● **Actions to take**
**1.** In the dog adoption story, what breed was the dog described as?
**2.** Please take the dog adoption story further, starting from where it stops.

In September of 2000, I decided it was time we had a dog. I told myself that it was for The Boy (as I affectionately call Josh) because there’s just something about a Boy and his Dog that makes everything right but little did I know the dog that would choose us came because we all needed her. We all needed the unconditional, forgiving love that only a dog could give. So while the kids were in school one September afternoon, I went to Roice-Hurst Humane Society to find this dog. Originally I wanted to see if I could find a poodle. I had the best poodle ever while growing up (Louis, or Louie) and I was convinced that if I, a self-proclaimed non-dog person, were to get a dog, only a poodle would do. They had no poodles at the Humane Society. They had medium-sized dogs, and huge-ass dogs and little yippy dogs (I affectionately call “fake dogs”) but no poodles. I was just about to turn around to leave when, out of the corner of my eye, I spotted a medium-sized dog sitting quietly in her kennel. I could tell she was observant and intelligent but she wasn’t in-your-face giddy to be introduced to anyone. She stayed in the kennel, watching, taking it all in, but not getting her hopes up. I asked a volunteer if they could tell me anything about her and I learned that she was a Border Collie mix, had been physically abused and then abandoned and her name was Brownie. I asked if I could walk her and was given a leash and a direction to walk. So we went on a walk, this shy dog and I, and from that point on she became a part of my life.

● **Stored rows**
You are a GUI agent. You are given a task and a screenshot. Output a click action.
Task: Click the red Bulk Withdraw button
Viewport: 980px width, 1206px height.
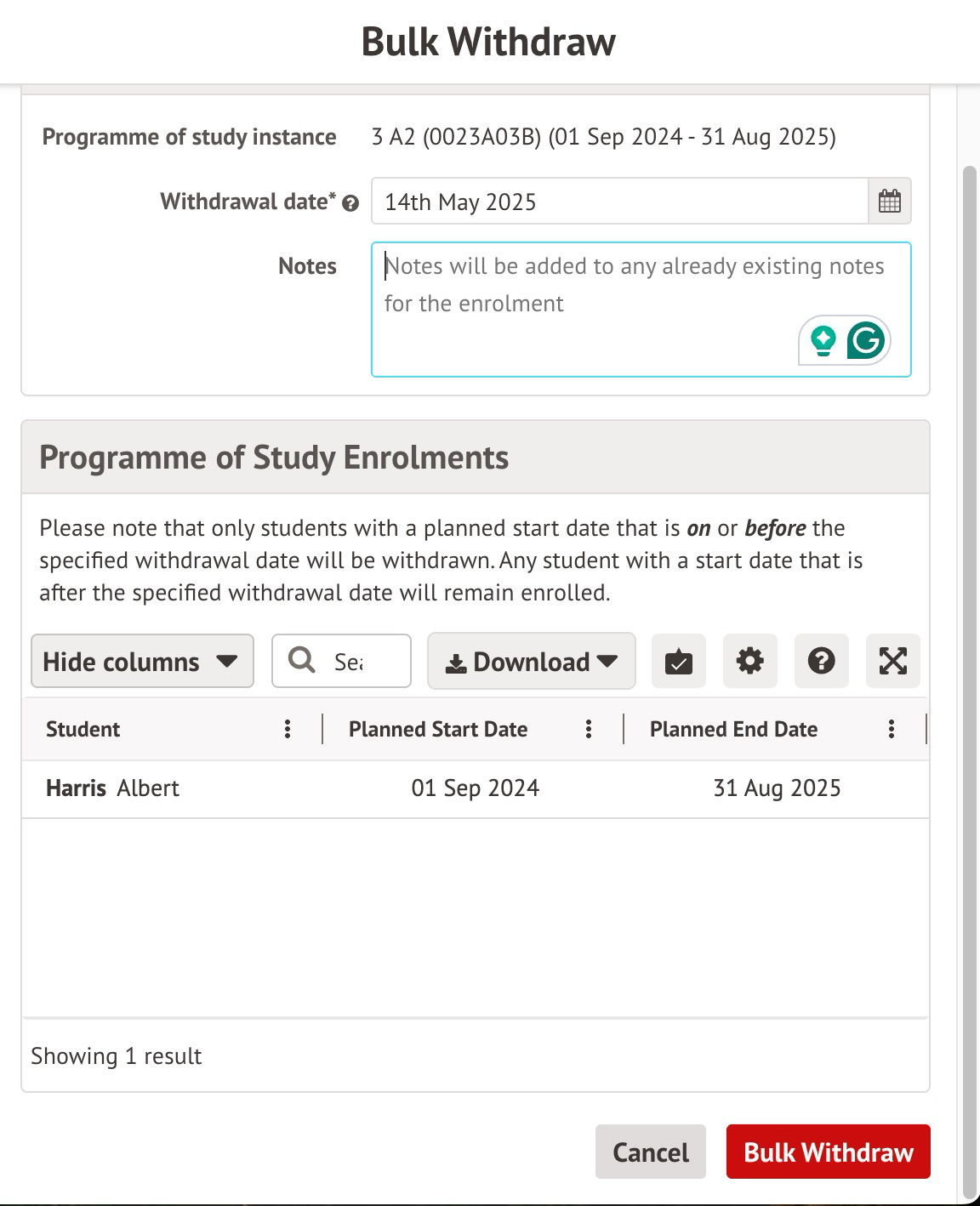point(828,1152)
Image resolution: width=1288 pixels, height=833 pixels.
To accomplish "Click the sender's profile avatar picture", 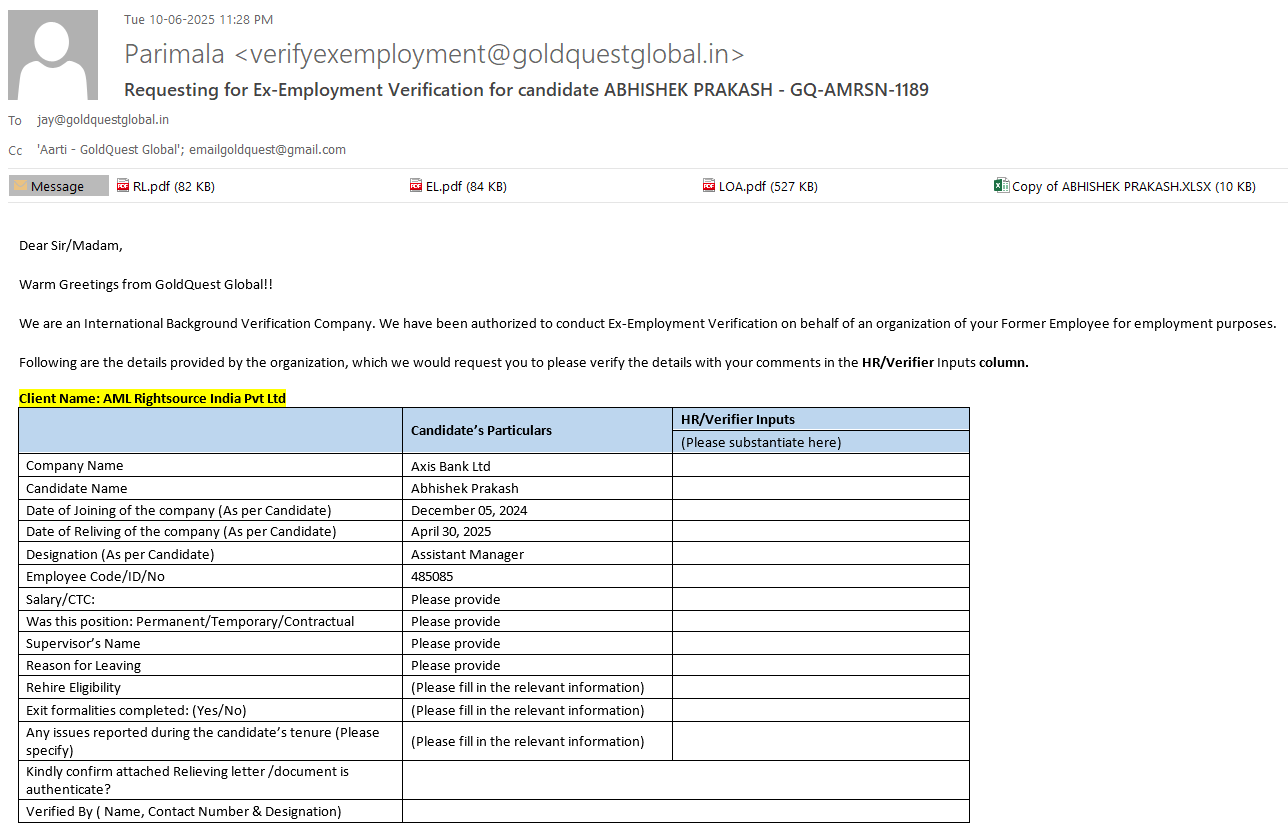I will [x=53, y=55].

● **Per-task outputs**
**1.** A Border Collie mix.

**2.**
I took Brownie home and introduced her to the kids when they got off of school. I told them that Brownie was a member of our family but had been through so much in her short 2 years of life that it might take some time for her to get used to us, to recognize us as her pack and to know that we wouldn’t abuse her or leave her. I told them that technically Brownie was Josh’s dog but we all had a responsibility to her – to love her, play with her and want her. They would take her to the park and fight over who got to hold her leash. They would fight over who got to feed her, who got to put water in her dish and who got to name her (I decided we would keep the name given to her at the shelter). The one thing they never fought about, though, was playing with her, loving her and being happy to see her. It took some time but eventually Brownie began to trust us. One day we heard her barking when we were leaving the house – she hadn’t barked at all up to that point – I thought her barker was broken. And then one day, about 2 years later, she wagged her tail at us. And from that point on, her tail was always wagging.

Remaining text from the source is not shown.